Adjusting his angle of sight, he regards the shape emerging there. Hands run to and fro across its surface. Study more than eye can see. Light from the window illumines the work. Sawdust glows on fingers like pollen ready for flight.
Knowledge deep in those hands. Care and art. Hands continue to shape. Whorl of fingertip over grain of wood, like galaxies of intent passing over a new creation.
(Matthew 13:55, Romans 8:22, John 1:3, Psalm 96:12)
A Riddle
Two grips. One tight on chisel, one light on mallet. Between left and right hold a riddle. Together tap a code. Neither chisel nor mallet understands.
Mushroomed over, they crouch down, fix their joint focus, and knock heads.
The wood before them yields. If it understands no better, it yields and in yielding somehow trusts. Senses something more in rhythms of lightness and strength. Senses something more under the gathering splinters.
Tapping continues. The lovely form appears not a wedge but a tail. The place it adjoins not a void but its mate.
The two fashioned pieces meet. Hand and hand they grip.

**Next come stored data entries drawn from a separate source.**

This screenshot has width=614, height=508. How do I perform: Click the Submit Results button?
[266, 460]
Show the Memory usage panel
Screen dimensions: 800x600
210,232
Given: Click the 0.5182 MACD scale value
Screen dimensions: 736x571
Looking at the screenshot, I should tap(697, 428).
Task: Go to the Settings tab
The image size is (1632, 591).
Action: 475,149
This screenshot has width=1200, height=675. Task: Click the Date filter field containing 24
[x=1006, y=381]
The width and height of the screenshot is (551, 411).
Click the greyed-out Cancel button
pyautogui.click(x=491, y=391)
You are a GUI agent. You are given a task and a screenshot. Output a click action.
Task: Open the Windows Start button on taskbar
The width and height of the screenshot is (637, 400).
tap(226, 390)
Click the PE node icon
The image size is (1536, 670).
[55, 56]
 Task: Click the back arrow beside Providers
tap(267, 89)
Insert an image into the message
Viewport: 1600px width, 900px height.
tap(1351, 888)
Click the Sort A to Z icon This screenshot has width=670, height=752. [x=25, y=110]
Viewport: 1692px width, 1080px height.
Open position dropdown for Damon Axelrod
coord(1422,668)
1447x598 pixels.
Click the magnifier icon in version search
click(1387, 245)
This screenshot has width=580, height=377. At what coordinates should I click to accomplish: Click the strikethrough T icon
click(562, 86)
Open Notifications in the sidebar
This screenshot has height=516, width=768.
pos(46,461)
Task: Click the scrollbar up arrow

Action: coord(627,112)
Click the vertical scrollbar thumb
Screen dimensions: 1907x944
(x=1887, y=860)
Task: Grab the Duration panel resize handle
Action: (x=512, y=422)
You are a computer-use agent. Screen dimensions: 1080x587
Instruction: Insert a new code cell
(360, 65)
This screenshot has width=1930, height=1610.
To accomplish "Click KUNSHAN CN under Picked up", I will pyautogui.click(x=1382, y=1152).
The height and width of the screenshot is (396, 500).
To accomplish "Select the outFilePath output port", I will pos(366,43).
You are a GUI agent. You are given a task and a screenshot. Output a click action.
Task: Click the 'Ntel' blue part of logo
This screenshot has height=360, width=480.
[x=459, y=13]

Vertical grain meets horizontal.
The perfect dovetail joint.
(Ephesians 2:10, 2 Corinthians 1:22, Ephesians 2:22)
The Service
Near thirty summers lie on those shoulders, nearly wide as the hewn lumber they bear. How many framesteads have they erected, how many rafters raised? The years have brought him to full manhood.
A quiet life he has lived, a life of hard work and peace. Speaks of his heavenly Father whose will he seeks. Finds peace in highest submission. Has any man who ever lived wanted no more, no less?
But then again without ambition, where can life go? No strength can be found in service. Service to father, mother, brother, sister, other is no road to mastery. No beginnings in greatness at the quiet end of a plane and saw.
And yet he carries out his work with joy that astonishes. Every joint fitted, every carving, every new purpose put to wood a revelation.
(Luke 2:52, Mark 10:45, John 17:13)
Pursuit of Kings
Kings pursued his life—once.
Kings once to kill him, kings once to kneel to him. One brought sword for slaughter—his brothers, the young hope of his race. Others brought tribute for praise—gifts for a prince, or God, or sacrifice.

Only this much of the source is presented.